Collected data
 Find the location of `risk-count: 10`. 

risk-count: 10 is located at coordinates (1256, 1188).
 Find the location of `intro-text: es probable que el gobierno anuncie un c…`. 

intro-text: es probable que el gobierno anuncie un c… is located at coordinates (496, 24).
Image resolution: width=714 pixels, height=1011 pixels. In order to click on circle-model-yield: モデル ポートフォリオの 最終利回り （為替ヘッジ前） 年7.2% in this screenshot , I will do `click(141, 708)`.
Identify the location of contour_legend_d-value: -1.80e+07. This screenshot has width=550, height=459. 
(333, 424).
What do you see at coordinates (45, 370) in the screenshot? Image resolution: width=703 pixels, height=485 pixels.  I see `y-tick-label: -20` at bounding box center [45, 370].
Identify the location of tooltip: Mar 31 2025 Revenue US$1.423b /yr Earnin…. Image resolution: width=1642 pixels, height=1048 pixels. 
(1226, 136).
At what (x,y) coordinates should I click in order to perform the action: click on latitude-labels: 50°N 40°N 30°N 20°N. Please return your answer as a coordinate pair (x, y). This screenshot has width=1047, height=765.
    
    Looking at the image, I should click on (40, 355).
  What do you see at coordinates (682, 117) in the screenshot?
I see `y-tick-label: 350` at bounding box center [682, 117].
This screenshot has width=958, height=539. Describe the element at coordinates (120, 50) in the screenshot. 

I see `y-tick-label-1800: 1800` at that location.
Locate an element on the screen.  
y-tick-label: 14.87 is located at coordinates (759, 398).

> [TO-DO ITEM] Copy out every line of the material above, word for word and with nothing changed.

> [RESPONSE AREA]
 Find the location of `risk-count: 10`. 

risk-count: 10 is located at coordinates (1256, 1188).
 Find the location of `intro-text: es probable que el gobierno anuncie un c…`. 

intro-text: es probable que el gobierno anuncie un c… is located at coordinates (496, 24).
Image resolution: width=714 pixels, height=1011 pixels. In order to click on circle-model-yield: モデル ポートフォリオの 最終利回り （為替ヘッジ前） 年7.2% in this screenshot , I will do `click(141, 708)`.
Identify the location of contour_legend_d-value: -1.80e+07. This screenshot has width=550, height=459. 
(333, 424).
What do you see at coordinates (45, 370) in the screenshot? Image resolution: width=703 pixels, height=485 pixels.  I see `y-tick-label: -20` at bounding box center [45, 370].
Identify the location of tooltip: Mar 31 2025 Revenue US$1.423b /yr Earnin…. Image resolution: width=1642 pixels, height=1048 pixels. 
(1226, 136).
At what (x,y) coordinates should I click in order to perform the action: click on latitude-labels: 50°N 40°N 30°N 20°N. Please return your answer as a coordinate pair (x, y). This screenshot has width=1047, height=765.
    
    Looking at the image, I should click on (40, 355).
  What do you see at coordinates (682, 117) in the screenshot?
I see `y-tick-label: 350` at bounding box center [682, 117].
This screenshot has width=958, height=539. Describe the element at coordinates (120, 50) in the screenshot. 

I see `y-tick-label-1800: 1800` at that location.
Locate an element on the screen.  
y-tick-label: 14.87 is located at coordinates (759, 398).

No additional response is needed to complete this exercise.